A friend of ours just moved to Dillingham, Alaska. After finding this town of 2,300 on the map, we were curious as to its distance. When I asked Google maps to give me directions (and that distance), here’s what I received: “Sorry, we could not calculate driving directions from “Your location” to ‘Dillingham, Alaska 99576.'” So in this case, you can’t there from here. Happily, we can get most places by car. To the best of my knowledge, we can’t drive anywhere that leaves us trapped.
Sunday, our fill-in preacher, speaking on the tenth commandment, instructed us that coveting is not, in and of itself, a bad thing. There are things we should covet. He went on to enumerate some of those covet-worthy items. One of them, he suggested, was faith.
You need to desire the faith that right where you are today is right where God wants to bless you and use you.
That’s what his message notes said, but when he spoke on Sunday morning, the words were a bit different:
Do you have faith that where you are right now is right where God wants you to be and that he intends to bless you there?
Do you see the difference? The first statement, the one that is more defensible in my opinion, says that God can and will (and desires to) bless us wherever we might want to be.
The second statement says that wherever we are is where God wants us to be and that he’ll bless us there. I have to differ.
- When Adam and Eve ate from the wrong tree, they were not where God wanted them to be. He still blessed them from that place, but he didn’t want them to be there.
- When David committed adultery with Bathsheba and then committed murder to cover his sin, he was not where God wanted him to be. God still blessed David from that (wrong) place.
- When I drove my old van on the same oil for far too many miles and blew out the engine, I wasn’t where either God or I wanted to be. However, he could and did still bless me from that bad situation.
If I use GPS to reach some more reasonable location in Alaska–beautiful Ketchikan for example–I might well make a wrong turn. When I head east when I should have headed west, that’s not where the GPS wanted me to go. I wasn’t supposed to be there, but I’m not abandoned. Typically, the GPS will pause and say, “Recalculating” before providing newly updated directions.

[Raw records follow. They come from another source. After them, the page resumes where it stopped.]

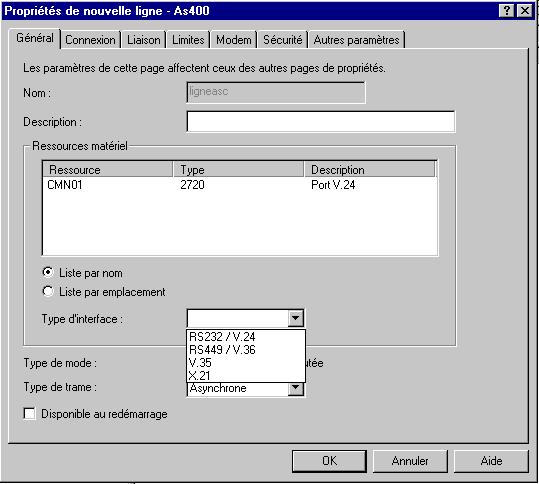Collapse the Type d'interface dropdown arrow
The height and width of the screenshot is (484, 539).
[295, 318]
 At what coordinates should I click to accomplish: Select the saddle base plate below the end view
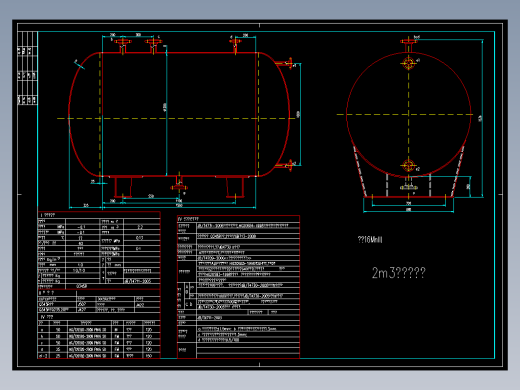pyautogui.click(x=409, y=197)
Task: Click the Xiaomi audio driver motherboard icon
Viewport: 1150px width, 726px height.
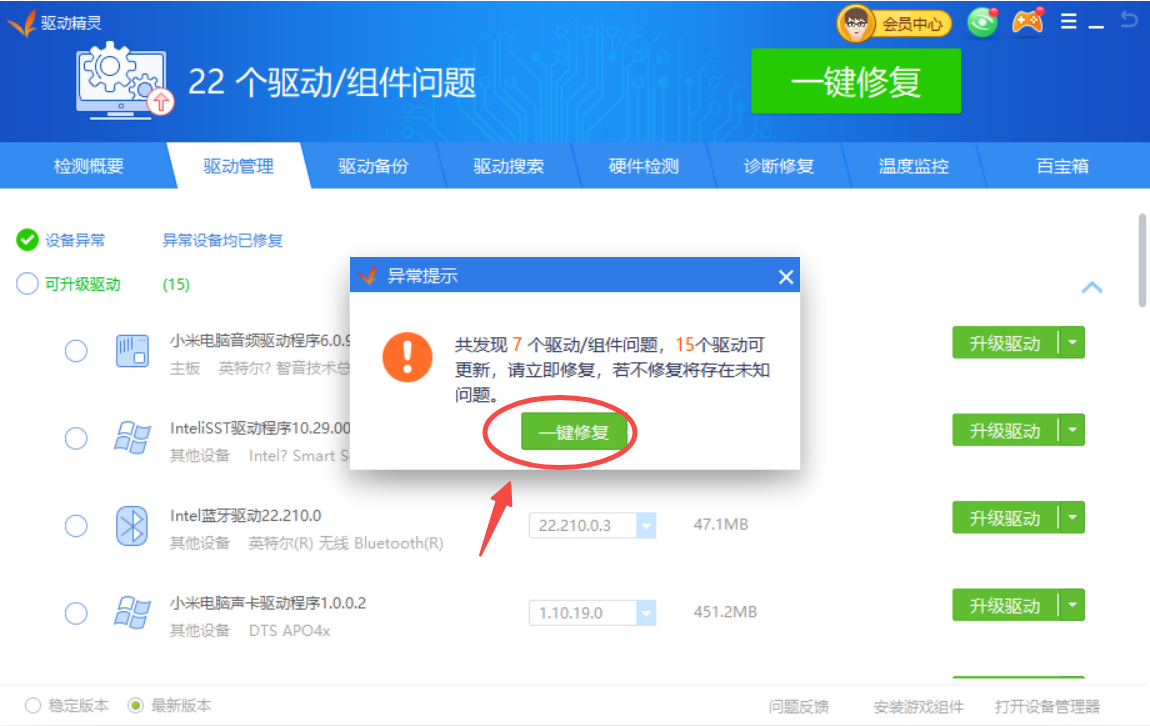Action: (132, 351)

My sin will take me down many wrong roads and into many bad neighborhoods. That’s not what God wants. But just like the GPS, each time I take a wrong turn, God recalculates and blesses me from that new location.
I understand what our fill-in preacher intended by his words, but we should remember that God doesn’t want us to be heading down that wrong road. Regardless of where we’ve gotten ourselves, though, he won’t leave us stranded in the spiritual equivalent of Dillingham, Alaska.